Exercise: Please retype the lines below exactly, leaving the pictures out of your answer.

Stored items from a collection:
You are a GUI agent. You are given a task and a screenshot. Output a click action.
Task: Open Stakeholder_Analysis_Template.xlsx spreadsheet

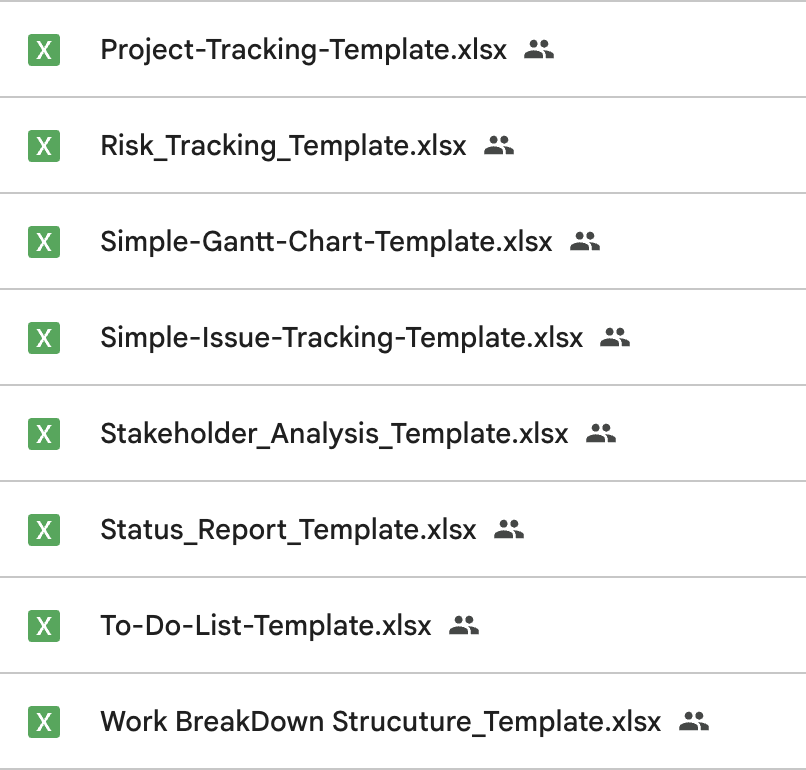pyautogui.click(x=334, y=434)
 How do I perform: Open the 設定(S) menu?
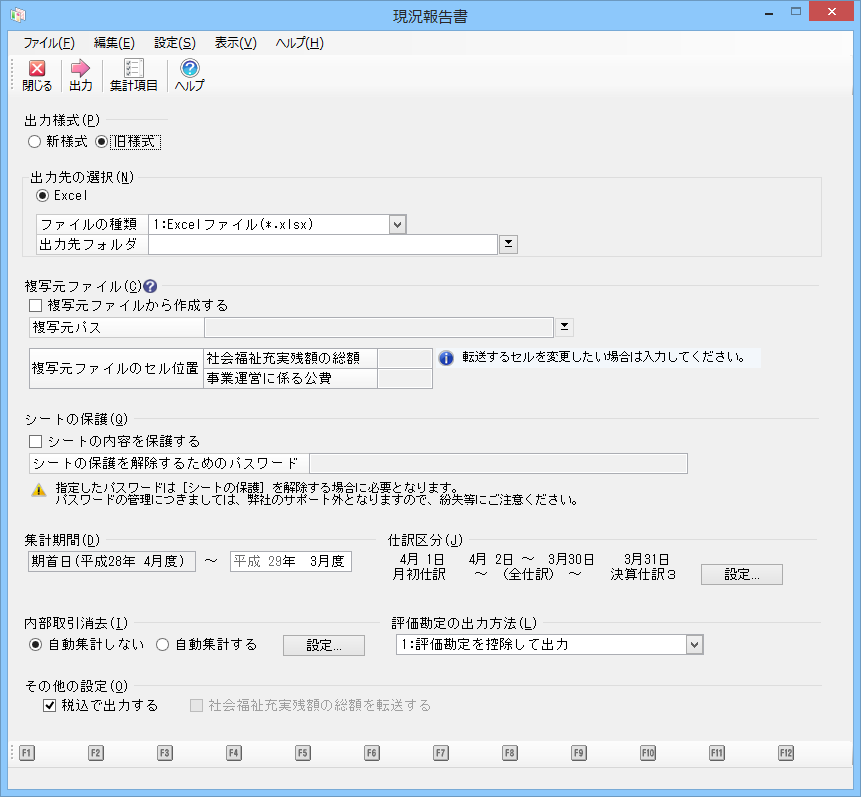click(x=174, y=43)
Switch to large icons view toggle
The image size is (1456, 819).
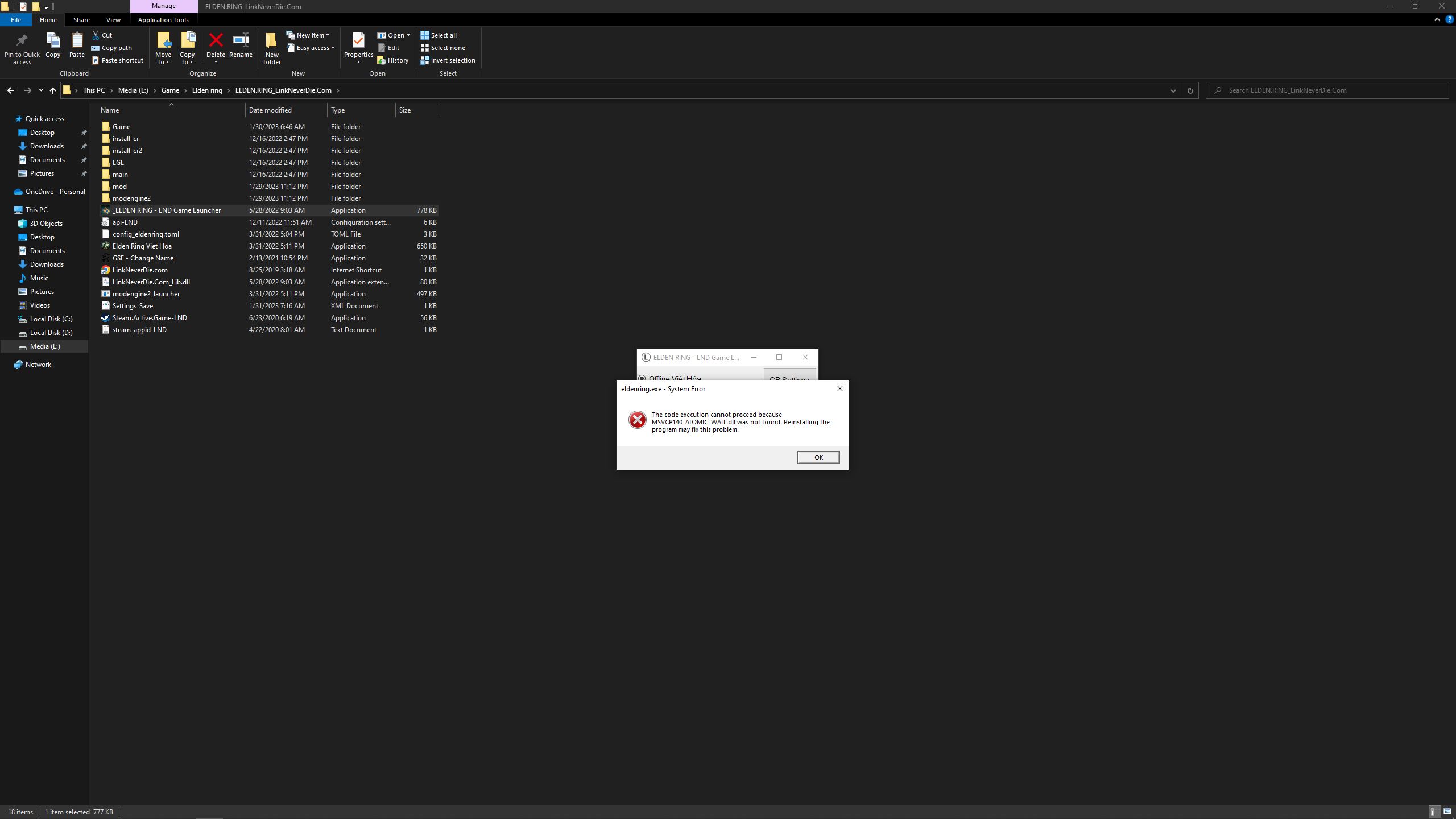pos(1447,812)

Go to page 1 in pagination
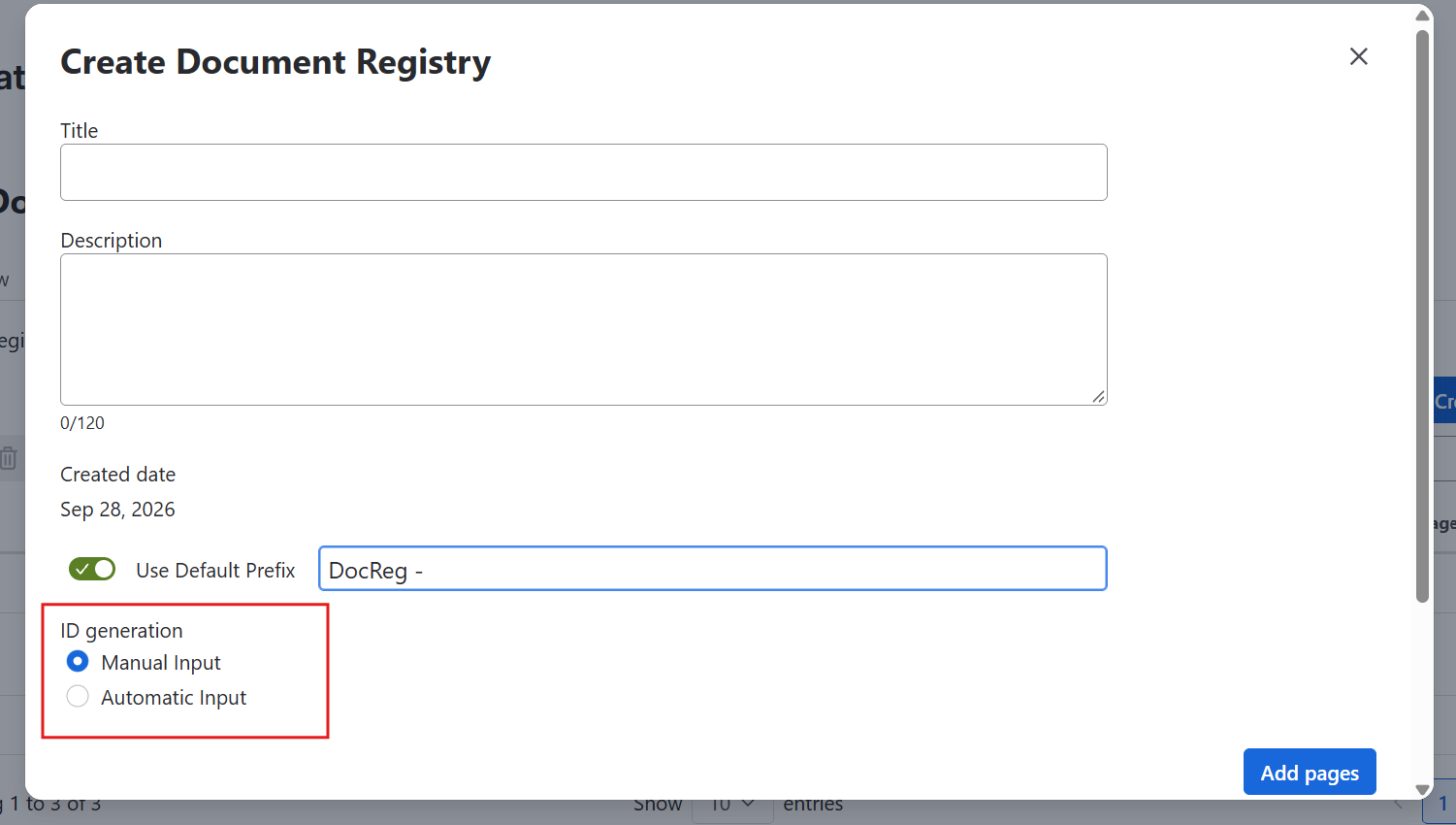coord(1441,804)
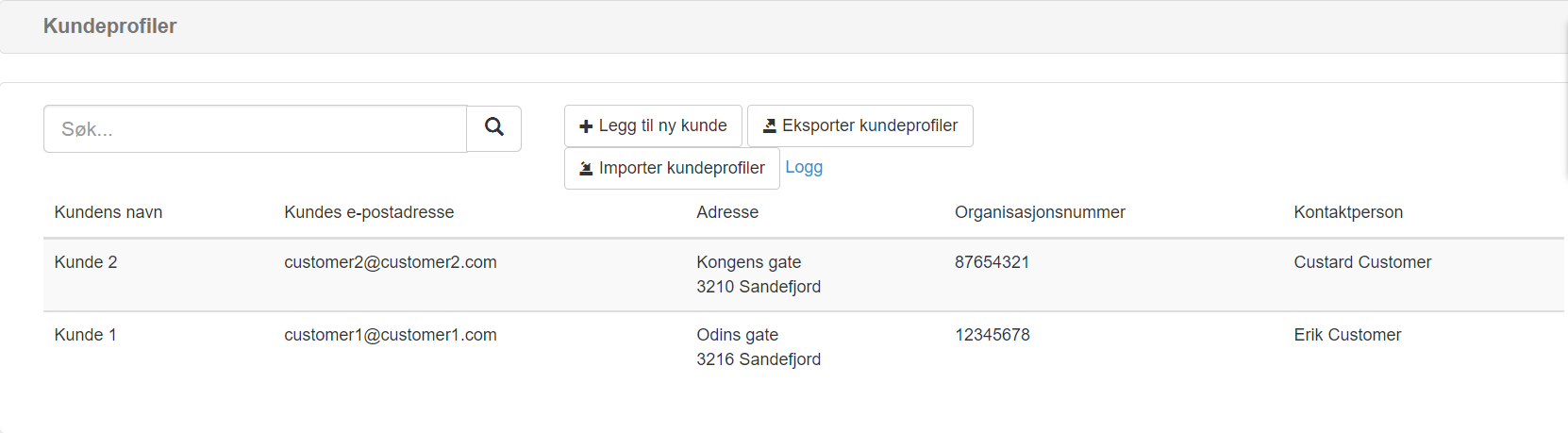Click contact person Custard Customer
The width and height of the screenshot is (1568, 433).
tap(1362, 262)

Finished answer:
You are a GUI agent. You are given a task and a screenshot. Output a click action.
Task: Open Stakeholder_Analysis_Template.xlsx spreadsheet

pyautogui.click(x=334, y=434)
 How do I perform: Open the 設定(S) menu?
click(x=174, y=43)
Switch to large icons view toggle
The image size is (1456, 819).
pos(1447,812)

Go to page 1 in pagination
coord(1441,804)
Click contact person Custard Customer
The width and height of the screenshot is (1568, 433).
tap(1362, 262)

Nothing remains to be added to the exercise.